Supported interfaces include 1000BASE-KX, 2500BASE-KX and 10GBase[1]KR Ethernet, GPIO, and both synchronous (SPI) and asynchronous (AER) handshaking protocols. A spike I/O module at the edge of the chip provides configurable hardware accelerated expansion and encoding of input data into spike messages, reducing the bandwidth required from the external interface and improving performance while reducing load on the embedded processors
This allows Loihi 2 to support a new deep neural network (DNN) implementation known as the Sigma-Delta Neural Network (SDNN) that provides great gains in speed and efficiency compared to the rate-coded spiking neural network approach commonly used on Loihi. SDNNs compute graded activation values in the same way that conventional DNNs do, but they only communicate significant changes as they happen in a sparse, event-driven manner. Simulation characterizations show that SDNNs on Loihi 2 can improve on Loihi’s rate-coded SNNs for DNN inference workloads by over 10x in both inference speeds and energy efficiency.
Rather than optimising for a specific SNN model, Loihi 2 now implements its neuron models with a programmable pipeline in each neuromorphic core to support common arithmetic, comparison, and program control flow instructions. This programmability greatly expands its range of neuron models using the Lava software framework.
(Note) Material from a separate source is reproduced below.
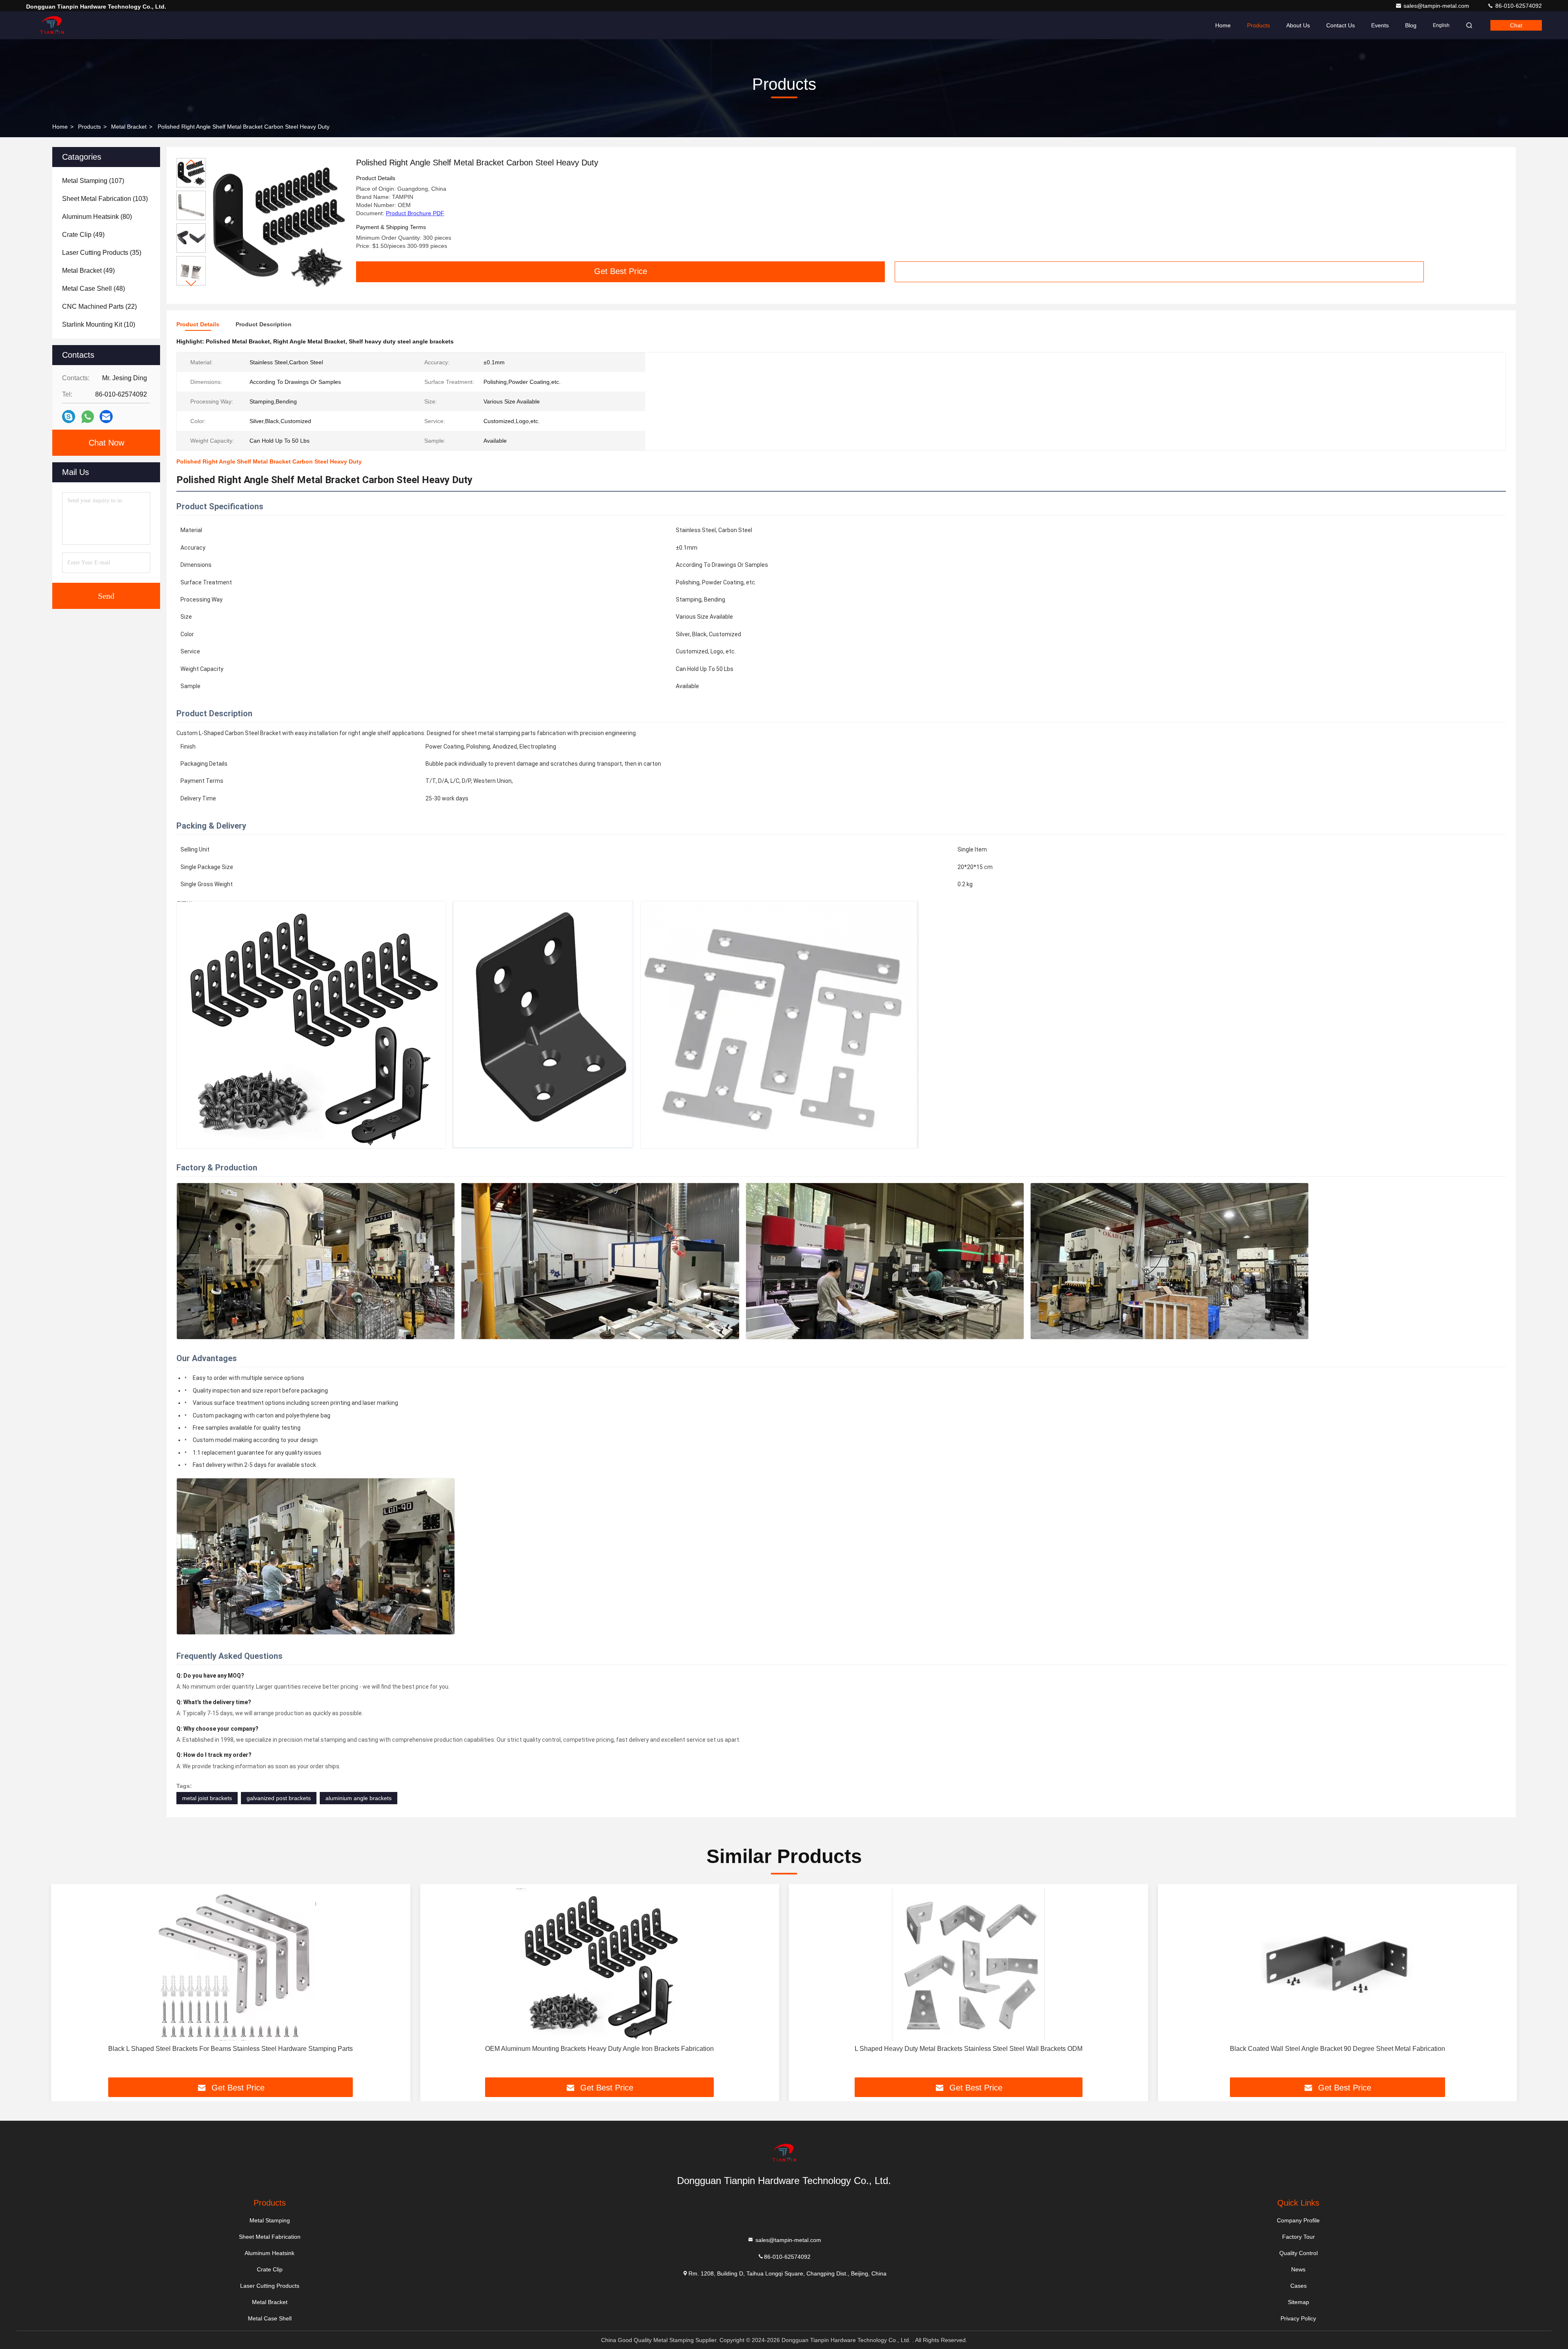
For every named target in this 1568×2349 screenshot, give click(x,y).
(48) (93, 288)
This is an open, modular, and extensible framework, Lava will allow researchers and application developers to build on each other’s progress and converge on a common set of tools, methods, and libraries. Lava runs seamlessly on heterogeneous architectures across conventional and neuromorphic processors, enabling cross-platform execution and interoperability with a variety of artificial intelligence, neuromorphic and robotics frameworks. Developers can begin building neuromorphic applications without access to specialized neuromorphic hardware and can contribute to the Lava code base, including porting it to run on other platforms.
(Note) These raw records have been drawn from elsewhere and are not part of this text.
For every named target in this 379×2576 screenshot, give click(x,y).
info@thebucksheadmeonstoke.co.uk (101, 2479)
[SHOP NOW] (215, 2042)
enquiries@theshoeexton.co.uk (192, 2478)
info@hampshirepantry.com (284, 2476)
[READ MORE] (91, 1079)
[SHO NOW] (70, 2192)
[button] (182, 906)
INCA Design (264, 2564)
“Investigators at Los Alamos National Laboratory have been using the Loihi neuromorphic platform to investigate the trade-offs between quantum and neuromorphic computing, as well as implementing learning processes on-chip,” said Dr. Gerd J. Kunde, staff scientist, Los Alamos National Laboratory. “This research has shown some exciting equivalences between spiking neural networks and quantum annealing approaches for solving hard optimization problems. We have also demonstrated that the backpropagation algorithm, a foundational building block for training neural networks and previously believed not to be implementable on neuromorphic architectures, can be realized efficiently on Loihi. Our team is excited to continue this research with the second generation Loihi 2 chip.”
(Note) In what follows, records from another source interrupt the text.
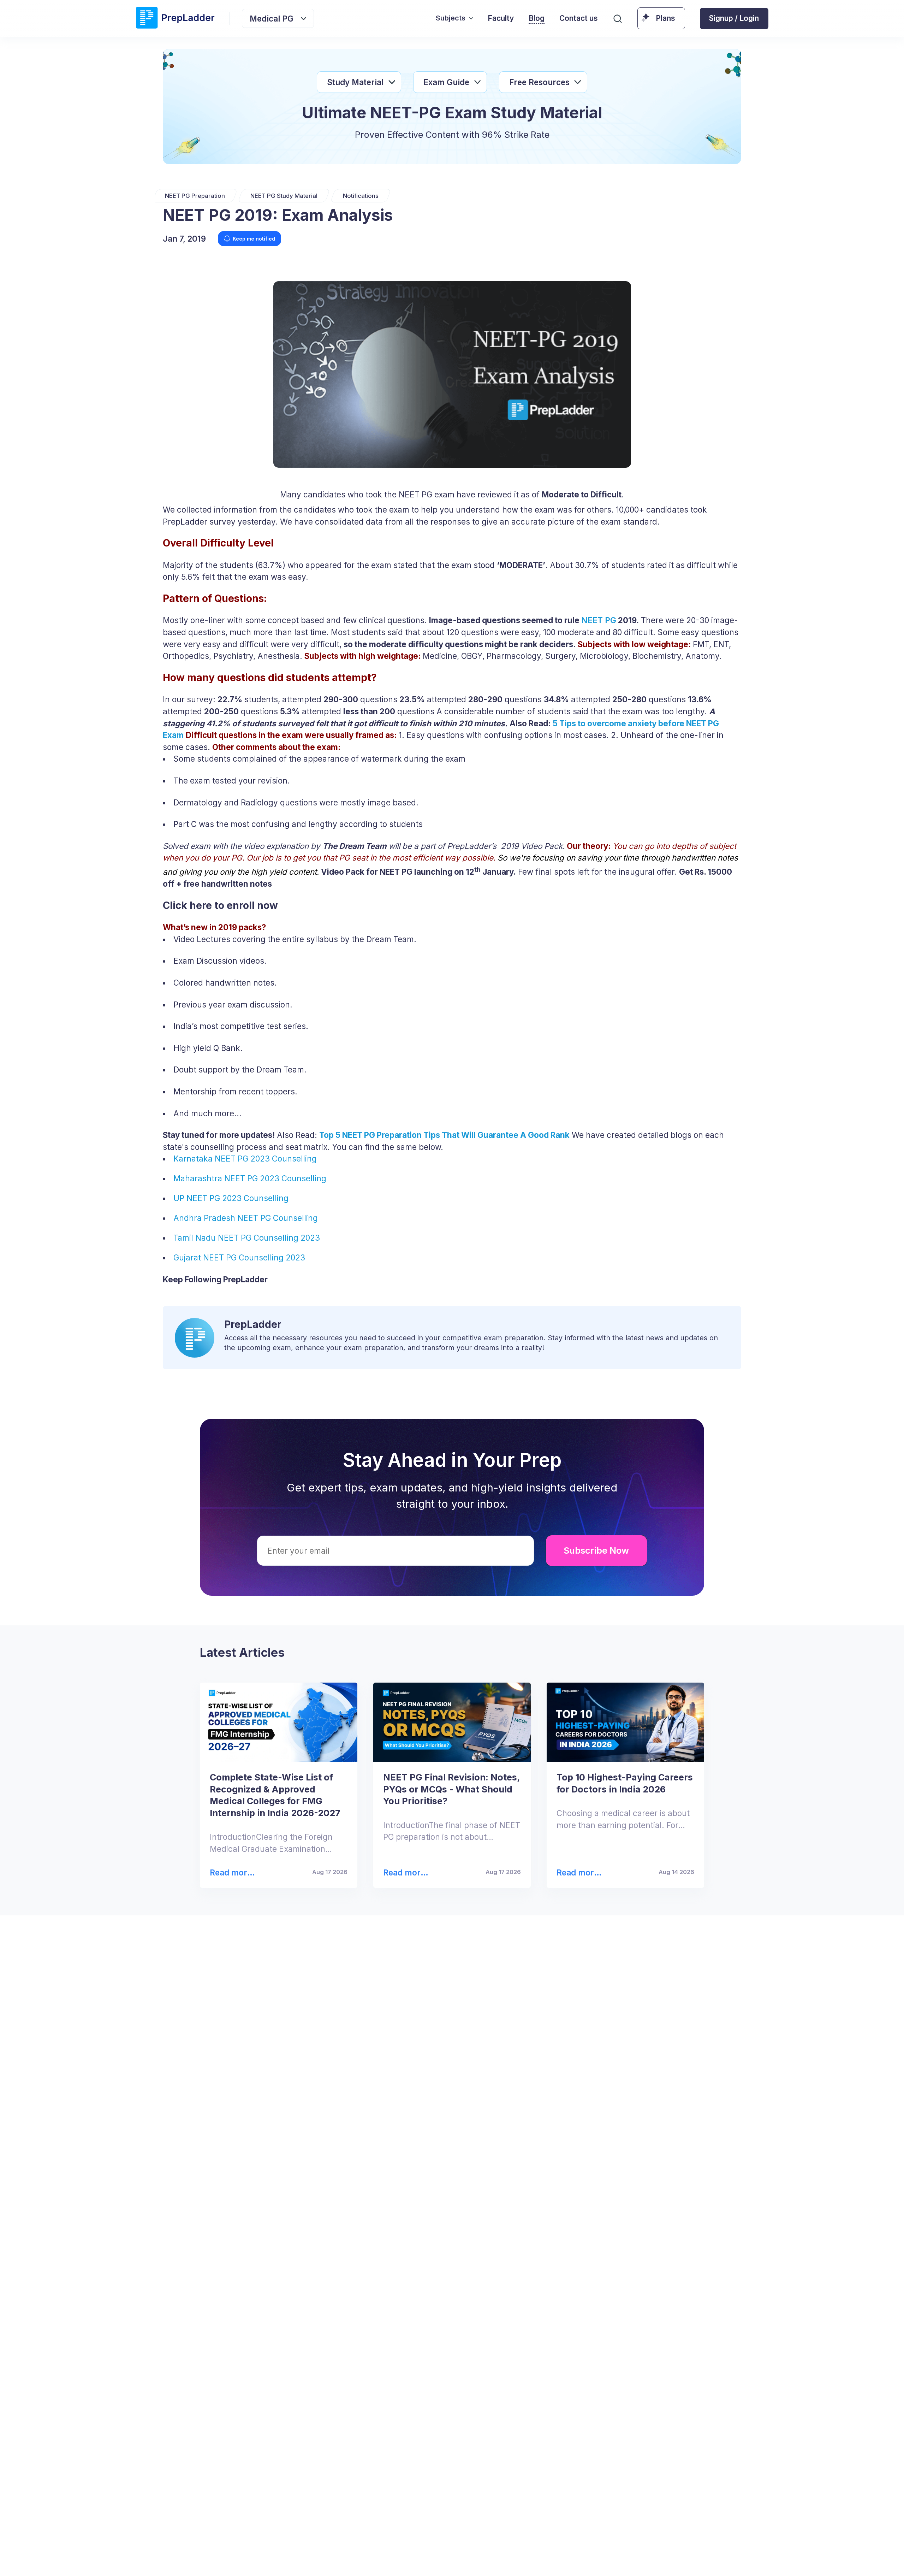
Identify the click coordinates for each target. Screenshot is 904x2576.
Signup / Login (734, 18)
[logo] (175, 18)
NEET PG (598, 620)
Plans (665, 18)
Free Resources (539, 82)
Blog (537, 18)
Next: Loihi 2 neuromorphic system availability
However the chips are only available over the Neuromorphic Research Cloud, where teams engaged in the Intel NRC have access to shared systems.
Oheo Gulch is a single-chip system for lab testing with a single Loihi 2 chip instrumented for characterization and debug. An Intel Arria 10 FPGA interfaces to Loihi 2 and provides remote access over Ethernet.
Intel is working on Kapoho Point, a stackable 8-chip system in a 4x4in form factor with an Ethernet interface. This system is amed at portable projects and exposes general-purpose input/output (GPIO) pins and standard synchronous and asynchronous interfaces for integration with sensors and actuators for embedded edge and robotics applications. Kapoho Point boards can be stacked to create larger systems in multiples of eight chips. Kapoho Point will be available for remote access in the Neuromorphic Research Cloud and on loan to Intel NRC research teams.